A Long Term Safety Study of Suvorexant in Participants With Primary Insomnia (MK-4305-009 AM3)

NCT ID: NCT01021813

Last Updated: 2018-09-21

Basic Information

• Recruitment Status: COMPLETED
• Clinical Phase: PHASE3
• Total Enrollment: 781 participants
• Study Classification: INTERVENTIONAL
• Study Start Date: 2009-12-10
• Study Completion Date: 2011-08-01

Brief Summary

This study will establish the safety and tolerability of suvorexant (MK-4305) when administered for up to 14 months. Participants will be randomized to receive suvorexant or placebo for a 12-month double-blind (DB) Treatment Phase. Participants who complete the 12-month DB Treatment Phase will enter a 2-month DB Randomized Discontinuation Phase. At the time of initial randomization, participants assigned to receive suvorexant during the initial 12-month Treatment Phase will be simultaneously randomized, in a 1:1 ratio, to receive either suvorexant or placebo during the 2-month Randomized Discontinuation Phase. Participants randomized to receive placebo in the initial 12-month Treatment Phase will continue to receive placebo during the 2-month Randomized Discontinuation Phase.

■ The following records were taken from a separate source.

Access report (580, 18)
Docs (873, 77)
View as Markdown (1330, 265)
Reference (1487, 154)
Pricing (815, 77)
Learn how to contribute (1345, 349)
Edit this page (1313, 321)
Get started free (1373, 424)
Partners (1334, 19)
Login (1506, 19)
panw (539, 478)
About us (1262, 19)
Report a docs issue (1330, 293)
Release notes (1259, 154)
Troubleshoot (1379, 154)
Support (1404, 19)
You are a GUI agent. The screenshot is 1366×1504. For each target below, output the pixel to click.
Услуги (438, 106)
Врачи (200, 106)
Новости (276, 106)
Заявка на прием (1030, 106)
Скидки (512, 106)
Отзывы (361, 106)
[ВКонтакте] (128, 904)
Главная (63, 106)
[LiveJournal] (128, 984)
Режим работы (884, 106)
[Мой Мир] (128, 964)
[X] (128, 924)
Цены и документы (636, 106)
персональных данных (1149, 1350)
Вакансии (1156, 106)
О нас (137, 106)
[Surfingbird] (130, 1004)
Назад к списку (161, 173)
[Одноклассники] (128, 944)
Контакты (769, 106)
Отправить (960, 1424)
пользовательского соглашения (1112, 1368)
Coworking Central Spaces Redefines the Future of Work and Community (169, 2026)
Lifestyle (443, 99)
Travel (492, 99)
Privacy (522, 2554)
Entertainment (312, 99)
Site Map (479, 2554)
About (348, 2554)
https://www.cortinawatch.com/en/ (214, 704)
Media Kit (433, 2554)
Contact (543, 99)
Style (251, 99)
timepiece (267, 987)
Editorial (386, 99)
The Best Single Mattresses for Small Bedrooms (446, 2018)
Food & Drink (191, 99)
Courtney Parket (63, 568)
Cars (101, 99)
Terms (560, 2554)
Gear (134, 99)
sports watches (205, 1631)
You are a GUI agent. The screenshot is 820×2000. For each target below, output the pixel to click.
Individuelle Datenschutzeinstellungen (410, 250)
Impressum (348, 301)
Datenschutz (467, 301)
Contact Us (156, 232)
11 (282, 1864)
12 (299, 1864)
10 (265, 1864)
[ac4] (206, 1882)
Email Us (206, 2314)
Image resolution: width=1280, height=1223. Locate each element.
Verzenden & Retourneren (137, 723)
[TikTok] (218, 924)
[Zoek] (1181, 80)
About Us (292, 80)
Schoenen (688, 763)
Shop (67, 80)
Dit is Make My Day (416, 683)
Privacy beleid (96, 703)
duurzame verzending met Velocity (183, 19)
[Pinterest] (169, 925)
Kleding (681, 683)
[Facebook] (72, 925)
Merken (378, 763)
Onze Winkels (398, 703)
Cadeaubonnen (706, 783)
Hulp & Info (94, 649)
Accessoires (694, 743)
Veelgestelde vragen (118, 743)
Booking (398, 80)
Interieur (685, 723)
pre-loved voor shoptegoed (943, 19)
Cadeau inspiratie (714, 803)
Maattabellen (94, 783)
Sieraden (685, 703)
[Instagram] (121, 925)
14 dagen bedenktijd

The first 3 nights of the Randomized Discontinuation Phase are referred to as the Run-Out Phase, and will assess rebound and withdrawal.

Conditions

Insomnia

Study Design

• Allocation Method: RANDOMIZED
• Intervention Model: PARALLEL
• Primary Study Purpose: TREATMENT
• Blinding Strategy: DOUBLE

Study Groups

Suvorexant

After a 1-week single-blind placebo run-in, participants received suvorexant (40 mg for participants aged 18 to \<65 years; and 30 mg for participants aged ≥65 years) daily before bedtime for 12 months during the Treatment Phase.

Group Type: EXPERIMENTAL

Suvorexant

Intervention Type: DRUG

Oral tablet (30 mg and 10 mg), administered daily before bedtime

Dose-matched Placebo to Suvorexant

Intervention Type: DRUG

Oral tablet, administered daily before bedtime

Placebo

After a 1-week single-blind placebo run-in, participants received dose-matched placebo to suvorexant (administered according to age) daily before bedtime for 12 months during the Treatment Phase.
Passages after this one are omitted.